> [Task objective]
What is needed here is an exact repetition of the records below, beginning at the line that has "The height and width of the screenshot is (487, 500)." and stopping after the line that has "Task: Click the graph limits icon".

>>>>>

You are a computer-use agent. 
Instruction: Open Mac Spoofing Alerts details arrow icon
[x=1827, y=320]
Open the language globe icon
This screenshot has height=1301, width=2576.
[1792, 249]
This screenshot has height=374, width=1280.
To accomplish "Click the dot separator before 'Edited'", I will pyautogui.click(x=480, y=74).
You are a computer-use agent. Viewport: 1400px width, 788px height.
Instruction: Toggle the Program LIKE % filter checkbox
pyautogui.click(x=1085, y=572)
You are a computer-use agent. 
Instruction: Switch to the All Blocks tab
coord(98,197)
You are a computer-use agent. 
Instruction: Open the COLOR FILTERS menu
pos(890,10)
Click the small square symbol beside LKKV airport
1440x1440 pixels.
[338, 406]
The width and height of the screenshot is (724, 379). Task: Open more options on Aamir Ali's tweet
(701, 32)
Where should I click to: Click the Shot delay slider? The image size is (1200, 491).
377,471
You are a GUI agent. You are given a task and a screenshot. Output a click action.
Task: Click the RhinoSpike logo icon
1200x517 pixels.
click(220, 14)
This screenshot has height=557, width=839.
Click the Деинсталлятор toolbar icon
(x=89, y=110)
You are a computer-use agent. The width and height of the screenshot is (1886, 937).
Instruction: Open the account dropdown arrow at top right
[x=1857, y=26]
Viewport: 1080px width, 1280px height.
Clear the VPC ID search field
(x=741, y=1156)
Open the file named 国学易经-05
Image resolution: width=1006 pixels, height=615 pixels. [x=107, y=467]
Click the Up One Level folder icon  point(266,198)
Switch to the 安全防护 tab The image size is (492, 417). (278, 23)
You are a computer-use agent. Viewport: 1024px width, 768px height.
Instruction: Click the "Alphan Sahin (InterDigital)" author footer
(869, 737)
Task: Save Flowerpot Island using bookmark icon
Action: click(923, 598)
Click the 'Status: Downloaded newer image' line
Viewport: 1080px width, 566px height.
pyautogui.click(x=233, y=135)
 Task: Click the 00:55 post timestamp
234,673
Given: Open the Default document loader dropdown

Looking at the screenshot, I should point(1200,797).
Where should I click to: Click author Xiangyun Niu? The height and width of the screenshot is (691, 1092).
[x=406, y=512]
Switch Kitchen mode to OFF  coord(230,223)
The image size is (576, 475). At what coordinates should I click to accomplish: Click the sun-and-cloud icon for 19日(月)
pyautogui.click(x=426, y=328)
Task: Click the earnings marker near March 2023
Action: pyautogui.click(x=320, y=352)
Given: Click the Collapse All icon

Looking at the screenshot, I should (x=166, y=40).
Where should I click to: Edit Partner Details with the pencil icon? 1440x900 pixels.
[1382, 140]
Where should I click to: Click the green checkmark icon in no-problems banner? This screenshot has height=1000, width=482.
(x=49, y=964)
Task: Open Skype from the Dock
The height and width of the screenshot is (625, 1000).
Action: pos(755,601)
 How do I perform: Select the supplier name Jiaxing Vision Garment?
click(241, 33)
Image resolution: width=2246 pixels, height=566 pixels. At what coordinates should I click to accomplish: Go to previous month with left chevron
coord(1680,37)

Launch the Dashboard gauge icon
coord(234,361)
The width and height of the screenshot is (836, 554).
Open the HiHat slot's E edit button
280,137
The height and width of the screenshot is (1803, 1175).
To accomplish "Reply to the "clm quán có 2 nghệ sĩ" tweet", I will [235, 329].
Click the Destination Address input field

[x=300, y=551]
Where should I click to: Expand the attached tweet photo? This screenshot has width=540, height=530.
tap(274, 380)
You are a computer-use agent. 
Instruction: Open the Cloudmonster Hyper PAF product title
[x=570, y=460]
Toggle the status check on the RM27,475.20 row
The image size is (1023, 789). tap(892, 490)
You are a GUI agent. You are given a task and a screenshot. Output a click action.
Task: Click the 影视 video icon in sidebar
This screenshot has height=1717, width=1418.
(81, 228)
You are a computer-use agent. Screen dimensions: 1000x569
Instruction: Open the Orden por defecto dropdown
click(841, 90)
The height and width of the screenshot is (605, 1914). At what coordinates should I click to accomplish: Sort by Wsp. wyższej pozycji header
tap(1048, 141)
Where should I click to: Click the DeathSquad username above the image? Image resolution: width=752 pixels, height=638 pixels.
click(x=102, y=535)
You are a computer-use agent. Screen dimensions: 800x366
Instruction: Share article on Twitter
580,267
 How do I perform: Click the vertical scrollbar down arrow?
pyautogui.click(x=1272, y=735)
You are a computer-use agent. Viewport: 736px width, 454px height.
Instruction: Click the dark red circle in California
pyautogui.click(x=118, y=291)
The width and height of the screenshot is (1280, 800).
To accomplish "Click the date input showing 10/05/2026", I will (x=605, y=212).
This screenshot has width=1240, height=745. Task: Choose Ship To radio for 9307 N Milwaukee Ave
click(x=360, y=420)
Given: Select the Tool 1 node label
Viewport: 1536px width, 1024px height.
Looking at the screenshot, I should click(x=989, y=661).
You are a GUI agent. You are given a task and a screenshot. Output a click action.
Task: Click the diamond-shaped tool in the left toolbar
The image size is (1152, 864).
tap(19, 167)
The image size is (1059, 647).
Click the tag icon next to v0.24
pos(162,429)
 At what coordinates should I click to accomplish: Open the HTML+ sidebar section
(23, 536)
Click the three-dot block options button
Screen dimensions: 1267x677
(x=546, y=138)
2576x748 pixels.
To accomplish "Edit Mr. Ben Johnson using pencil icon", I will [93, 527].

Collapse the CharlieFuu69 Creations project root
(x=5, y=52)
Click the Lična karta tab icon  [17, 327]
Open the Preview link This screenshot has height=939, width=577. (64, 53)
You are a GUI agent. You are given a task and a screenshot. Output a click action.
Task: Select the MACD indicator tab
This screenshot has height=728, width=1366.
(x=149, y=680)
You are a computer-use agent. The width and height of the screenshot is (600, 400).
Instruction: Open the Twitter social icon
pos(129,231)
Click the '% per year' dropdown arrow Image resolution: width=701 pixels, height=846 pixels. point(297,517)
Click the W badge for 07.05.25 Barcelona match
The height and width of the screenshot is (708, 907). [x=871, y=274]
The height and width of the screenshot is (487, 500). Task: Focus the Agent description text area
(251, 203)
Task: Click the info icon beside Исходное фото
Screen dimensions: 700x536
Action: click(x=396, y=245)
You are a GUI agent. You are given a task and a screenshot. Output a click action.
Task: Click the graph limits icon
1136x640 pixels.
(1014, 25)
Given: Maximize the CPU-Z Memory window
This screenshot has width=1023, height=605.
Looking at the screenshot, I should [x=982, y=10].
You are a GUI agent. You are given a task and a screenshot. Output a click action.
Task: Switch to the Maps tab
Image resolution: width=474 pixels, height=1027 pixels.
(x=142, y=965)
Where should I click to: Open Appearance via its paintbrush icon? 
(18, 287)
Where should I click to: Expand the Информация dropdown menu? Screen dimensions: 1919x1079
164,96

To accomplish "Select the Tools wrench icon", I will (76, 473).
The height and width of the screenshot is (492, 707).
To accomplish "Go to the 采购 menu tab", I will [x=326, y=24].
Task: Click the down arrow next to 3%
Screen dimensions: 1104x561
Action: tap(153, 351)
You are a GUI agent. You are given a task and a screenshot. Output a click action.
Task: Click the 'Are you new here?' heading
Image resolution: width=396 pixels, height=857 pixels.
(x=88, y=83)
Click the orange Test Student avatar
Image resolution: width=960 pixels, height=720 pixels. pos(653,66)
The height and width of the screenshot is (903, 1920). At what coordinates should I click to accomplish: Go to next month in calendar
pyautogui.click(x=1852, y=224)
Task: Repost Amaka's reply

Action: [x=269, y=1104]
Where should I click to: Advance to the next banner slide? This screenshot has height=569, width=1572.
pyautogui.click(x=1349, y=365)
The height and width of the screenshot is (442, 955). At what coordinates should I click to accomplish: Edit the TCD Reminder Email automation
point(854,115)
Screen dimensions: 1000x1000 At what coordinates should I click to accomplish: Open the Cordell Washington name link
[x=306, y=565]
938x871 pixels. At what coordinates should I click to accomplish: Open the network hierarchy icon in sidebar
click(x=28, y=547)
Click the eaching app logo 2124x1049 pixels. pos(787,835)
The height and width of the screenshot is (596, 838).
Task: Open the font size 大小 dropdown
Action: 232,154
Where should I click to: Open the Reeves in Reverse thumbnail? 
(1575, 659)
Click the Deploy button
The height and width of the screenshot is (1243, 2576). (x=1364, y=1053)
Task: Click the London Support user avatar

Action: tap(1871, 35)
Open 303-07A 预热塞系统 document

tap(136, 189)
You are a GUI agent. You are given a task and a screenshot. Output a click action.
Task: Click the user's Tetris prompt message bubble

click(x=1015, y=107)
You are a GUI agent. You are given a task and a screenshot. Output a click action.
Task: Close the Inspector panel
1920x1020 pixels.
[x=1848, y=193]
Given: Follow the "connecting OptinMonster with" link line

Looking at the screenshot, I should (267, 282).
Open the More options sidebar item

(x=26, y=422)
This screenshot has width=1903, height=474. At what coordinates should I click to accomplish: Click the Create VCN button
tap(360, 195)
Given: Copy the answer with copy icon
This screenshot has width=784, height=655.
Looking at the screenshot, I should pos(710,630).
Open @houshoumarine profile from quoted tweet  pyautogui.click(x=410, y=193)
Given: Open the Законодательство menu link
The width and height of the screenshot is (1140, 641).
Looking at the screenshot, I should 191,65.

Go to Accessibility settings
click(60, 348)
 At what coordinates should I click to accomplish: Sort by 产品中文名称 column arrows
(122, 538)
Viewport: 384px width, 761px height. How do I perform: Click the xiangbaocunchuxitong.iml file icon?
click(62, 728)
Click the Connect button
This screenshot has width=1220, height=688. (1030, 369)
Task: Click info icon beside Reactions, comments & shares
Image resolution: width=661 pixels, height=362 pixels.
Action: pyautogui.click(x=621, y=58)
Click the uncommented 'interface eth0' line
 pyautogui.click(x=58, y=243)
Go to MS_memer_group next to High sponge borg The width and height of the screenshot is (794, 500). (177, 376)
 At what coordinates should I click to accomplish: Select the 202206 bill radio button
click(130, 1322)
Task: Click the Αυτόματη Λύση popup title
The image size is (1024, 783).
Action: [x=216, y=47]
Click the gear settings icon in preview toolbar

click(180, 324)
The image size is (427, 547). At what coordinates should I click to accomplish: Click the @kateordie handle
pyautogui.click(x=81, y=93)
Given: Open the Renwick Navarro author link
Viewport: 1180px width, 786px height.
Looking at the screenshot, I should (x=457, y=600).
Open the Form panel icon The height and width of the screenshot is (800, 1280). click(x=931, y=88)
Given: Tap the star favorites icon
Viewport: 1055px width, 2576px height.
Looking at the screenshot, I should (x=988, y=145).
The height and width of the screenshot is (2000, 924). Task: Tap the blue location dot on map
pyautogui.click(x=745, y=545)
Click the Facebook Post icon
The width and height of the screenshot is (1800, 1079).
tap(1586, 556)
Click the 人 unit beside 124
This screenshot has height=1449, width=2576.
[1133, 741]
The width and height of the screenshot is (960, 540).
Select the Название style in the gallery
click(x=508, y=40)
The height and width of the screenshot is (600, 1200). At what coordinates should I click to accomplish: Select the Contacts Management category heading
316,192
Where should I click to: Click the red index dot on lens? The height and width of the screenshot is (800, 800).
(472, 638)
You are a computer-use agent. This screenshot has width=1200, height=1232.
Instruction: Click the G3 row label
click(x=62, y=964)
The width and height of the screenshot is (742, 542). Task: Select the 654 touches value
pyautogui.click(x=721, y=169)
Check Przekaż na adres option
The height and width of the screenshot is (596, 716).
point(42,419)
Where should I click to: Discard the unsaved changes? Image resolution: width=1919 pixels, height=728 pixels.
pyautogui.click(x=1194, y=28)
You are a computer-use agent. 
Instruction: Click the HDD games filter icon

<<<<<

> [Answer to this exercise]
The height and width of the screenshot is (487, 500). Task: Focus the Agent description text area
(251, 203)
Task: Click the info icon beside Исходное фото
Screen dimensions: 700x536
Action: click(x=396, y=245)
You are a GUI agent. You are given a task and a screenshot. Output a click action.
Task: Click the graph limits icon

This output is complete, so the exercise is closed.